衣装の有村淳の1930年代を意識したアール・デコ調のゴージャスなドレスも美しく、それを見事に着こなすタカラジェンヌたちが醸し出す優雅さ、華やかさにも特段の彩りがある。何よりもこれまでちょっとニヒルな香りを持つ個性から、色悪に通じる役柄や、悲劇的な作品を多く演じてきたトップスター望海風斗が、カリカチュアされた可笑しみに溢れたコメディーを実に楽しそうに演じているのは、観ている側にも幸福感を振りまいてくれる大きな要素になったし、『ファントム』からわずかにひと月半で、休憩込み3時間超のタップダンスも満載のブロードウェイ・ミュージカルを立派に完成させた雪組選抜メンバーの地力には、ただただ頭が下がる思いがする。実際、出演者一同の不断の努力なくしては、この公演はとても成立しなかっただろう。その1点を取っても宝塚歌劇の底力が、隅々にまで立ち上る舞台には深い敬意を感じる。

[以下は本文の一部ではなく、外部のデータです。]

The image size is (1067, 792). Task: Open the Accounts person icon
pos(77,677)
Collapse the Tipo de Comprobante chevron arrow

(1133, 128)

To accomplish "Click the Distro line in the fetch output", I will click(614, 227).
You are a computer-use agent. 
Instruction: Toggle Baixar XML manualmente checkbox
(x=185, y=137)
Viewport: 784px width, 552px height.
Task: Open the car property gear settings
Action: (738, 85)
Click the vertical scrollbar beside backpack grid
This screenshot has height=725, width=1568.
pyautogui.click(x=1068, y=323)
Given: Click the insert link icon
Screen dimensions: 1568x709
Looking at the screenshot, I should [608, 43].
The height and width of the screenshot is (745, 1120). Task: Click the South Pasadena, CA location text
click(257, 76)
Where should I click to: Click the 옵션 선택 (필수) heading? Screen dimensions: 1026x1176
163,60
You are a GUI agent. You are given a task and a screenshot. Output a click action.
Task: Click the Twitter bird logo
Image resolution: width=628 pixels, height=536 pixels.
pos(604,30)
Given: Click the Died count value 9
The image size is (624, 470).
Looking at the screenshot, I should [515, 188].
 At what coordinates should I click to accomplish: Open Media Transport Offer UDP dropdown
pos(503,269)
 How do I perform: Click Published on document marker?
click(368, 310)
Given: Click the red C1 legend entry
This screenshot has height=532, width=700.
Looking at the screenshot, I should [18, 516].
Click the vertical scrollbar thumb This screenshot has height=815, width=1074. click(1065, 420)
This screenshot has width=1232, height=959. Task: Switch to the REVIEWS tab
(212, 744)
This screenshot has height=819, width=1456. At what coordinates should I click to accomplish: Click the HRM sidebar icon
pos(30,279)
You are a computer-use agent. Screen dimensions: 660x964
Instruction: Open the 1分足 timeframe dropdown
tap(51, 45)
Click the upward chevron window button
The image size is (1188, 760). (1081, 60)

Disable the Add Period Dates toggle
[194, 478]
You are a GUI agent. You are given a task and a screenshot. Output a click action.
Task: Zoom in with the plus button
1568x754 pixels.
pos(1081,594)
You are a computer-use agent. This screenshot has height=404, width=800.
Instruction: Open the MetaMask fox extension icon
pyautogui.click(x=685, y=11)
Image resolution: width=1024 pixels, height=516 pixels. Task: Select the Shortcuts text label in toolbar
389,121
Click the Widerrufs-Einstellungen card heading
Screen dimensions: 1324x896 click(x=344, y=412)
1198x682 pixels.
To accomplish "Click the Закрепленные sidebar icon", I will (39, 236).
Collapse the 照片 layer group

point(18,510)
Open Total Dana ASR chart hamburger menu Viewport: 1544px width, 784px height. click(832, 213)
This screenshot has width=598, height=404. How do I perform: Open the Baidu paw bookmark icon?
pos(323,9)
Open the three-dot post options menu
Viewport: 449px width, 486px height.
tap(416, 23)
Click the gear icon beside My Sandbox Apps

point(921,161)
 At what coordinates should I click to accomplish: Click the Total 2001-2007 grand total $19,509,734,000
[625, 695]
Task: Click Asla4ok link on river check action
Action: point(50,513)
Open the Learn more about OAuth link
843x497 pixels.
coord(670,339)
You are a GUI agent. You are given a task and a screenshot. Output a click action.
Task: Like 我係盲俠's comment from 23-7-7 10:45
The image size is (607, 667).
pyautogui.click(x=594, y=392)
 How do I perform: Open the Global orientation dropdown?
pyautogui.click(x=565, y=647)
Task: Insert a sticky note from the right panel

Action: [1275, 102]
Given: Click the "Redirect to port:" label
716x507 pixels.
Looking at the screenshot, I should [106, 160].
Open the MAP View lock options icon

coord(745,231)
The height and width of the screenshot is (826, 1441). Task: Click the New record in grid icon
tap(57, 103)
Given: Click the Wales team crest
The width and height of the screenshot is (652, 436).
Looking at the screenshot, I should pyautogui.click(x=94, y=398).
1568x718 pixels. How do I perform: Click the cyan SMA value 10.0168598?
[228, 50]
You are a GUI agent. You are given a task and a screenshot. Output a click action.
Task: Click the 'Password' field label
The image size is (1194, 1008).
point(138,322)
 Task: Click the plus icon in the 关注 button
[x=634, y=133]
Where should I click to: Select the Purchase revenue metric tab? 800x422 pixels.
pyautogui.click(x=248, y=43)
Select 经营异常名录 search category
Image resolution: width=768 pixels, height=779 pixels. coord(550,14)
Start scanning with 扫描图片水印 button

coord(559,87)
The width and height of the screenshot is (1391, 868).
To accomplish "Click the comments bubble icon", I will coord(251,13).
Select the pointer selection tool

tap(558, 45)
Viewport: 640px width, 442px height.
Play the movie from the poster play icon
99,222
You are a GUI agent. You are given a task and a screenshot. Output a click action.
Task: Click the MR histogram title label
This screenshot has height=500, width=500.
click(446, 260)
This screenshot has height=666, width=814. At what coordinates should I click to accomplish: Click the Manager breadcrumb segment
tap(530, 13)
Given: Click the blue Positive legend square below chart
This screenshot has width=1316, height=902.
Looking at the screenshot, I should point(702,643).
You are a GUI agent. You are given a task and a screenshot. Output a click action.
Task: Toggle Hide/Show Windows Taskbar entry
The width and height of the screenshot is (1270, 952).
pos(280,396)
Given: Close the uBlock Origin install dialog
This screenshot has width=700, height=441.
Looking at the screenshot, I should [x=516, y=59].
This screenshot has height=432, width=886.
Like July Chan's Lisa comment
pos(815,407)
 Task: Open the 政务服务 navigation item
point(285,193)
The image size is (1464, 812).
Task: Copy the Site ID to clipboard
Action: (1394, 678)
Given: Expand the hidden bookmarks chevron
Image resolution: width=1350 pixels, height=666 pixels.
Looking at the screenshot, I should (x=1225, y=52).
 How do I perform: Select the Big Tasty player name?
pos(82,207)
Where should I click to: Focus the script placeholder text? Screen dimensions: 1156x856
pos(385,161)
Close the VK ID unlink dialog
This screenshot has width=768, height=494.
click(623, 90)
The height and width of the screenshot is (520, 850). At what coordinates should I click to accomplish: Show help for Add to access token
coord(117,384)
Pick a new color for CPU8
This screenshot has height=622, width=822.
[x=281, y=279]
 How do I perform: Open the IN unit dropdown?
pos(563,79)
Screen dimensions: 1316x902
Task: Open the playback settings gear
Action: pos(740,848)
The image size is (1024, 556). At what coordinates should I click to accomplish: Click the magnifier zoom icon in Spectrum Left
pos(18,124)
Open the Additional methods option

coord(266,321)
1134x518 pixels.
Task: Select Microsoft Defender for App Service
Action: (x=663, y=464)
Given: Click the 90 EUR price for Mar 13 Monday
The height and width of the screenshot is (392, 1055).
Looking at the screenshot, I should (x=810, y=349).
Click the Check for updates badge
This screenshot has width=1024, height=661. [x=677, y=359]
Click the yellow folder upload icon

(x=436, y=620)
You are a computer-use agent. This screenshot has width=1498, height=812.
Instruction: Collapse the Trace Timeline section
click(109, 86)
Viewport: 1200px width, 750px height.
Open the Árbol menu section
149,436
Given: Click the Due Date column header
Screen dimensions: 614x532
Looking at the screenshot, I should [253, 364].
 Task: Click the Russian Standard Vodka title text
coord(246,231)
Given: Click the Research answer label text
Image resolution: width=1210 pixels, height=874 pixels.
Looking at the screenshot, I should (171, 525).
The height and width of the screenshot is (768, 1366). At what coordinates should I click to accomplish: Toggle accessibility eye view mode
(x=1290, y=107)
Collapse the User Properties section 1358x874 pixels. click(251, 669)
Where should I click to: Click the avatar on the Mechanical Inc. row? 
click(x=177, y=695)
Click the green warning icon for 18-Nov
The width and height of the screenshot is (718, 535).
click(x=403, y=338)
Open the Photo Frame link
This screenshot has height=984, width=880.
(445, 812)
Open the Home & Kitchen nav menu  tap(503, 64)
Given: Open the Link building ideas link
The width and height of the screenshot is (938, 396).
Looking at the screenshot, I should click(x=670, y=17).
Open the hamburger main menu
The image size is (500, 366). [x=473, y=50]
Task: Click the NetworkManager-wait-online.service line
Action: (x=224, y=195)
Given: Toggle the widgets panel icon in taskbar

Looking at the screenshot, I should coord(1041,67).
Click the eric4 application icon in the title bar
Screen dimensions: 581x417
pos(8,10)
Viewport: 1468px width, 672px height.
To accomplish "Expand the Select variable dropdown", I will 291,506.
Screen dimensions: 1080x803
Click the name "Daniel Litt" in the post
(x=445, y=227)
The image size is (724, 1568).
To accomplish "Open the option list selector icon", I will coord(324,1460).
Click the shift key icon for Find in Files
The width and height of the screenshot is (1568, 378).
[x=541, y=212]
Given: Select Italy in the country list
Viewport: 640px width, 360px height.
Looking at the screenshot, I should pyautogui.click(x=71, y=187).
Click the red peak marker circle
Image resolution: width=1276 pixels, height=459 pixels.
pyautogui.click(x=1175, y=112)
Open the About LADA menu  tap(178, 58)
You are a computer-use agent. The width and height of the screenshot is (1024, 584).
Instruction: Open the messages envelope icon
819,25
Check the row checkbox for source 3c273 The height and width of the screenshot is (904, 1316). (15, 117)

ただ、やはり本来この作品は本邦初演が大地真央主演だったことで明らかなように、ヒロイン、リリー・ガーランドが主役の物語だし、サイ・コールマンの書いた楽曲が総じて非常に音域が広く、更に迫力あるミュージカル唱法を期待している分、女性だけで、つまりは女声だけですべての楽曲を歌う必要がある宝塚歌劇での上演を難しくしている面がどうしてもある。勿論宝塚歌劇のセオリーに乗っ取って、オスカーが立つように細かい配慮がなされているし、本来自ら「三銃士」を自称するオスカー、オリバー、オーエンのトリオに、当初当然そうなるのではないか?と予想していた望海、彩風咲奈、彩凪翔を配置するのではなく、オリバーに真那春人、オーエンに朝美絢を持ってくることで、オリバーとその部下二人という図式にハッキリ落とし込んだのも、影の主役とも言えるほど大きな役柄であるレティシア・プリムローズにエネルギッシュなパワーを持った演者ではなく、敢えて品良くおっとりした貴婦人タイプの専科の京三紗をあてたのも、オスカーを真ん中にする為の周到な目配りなのだと思う。そうした配慮は勿論功を奏しているが、やはり最も華やかにショーアップされたシーンを担うのはリリーの真彩希帆になるし、原田の良さがそうした場面に生きることも手伝って、全体のバランスには宝塚歌劇としての厳しさも残る。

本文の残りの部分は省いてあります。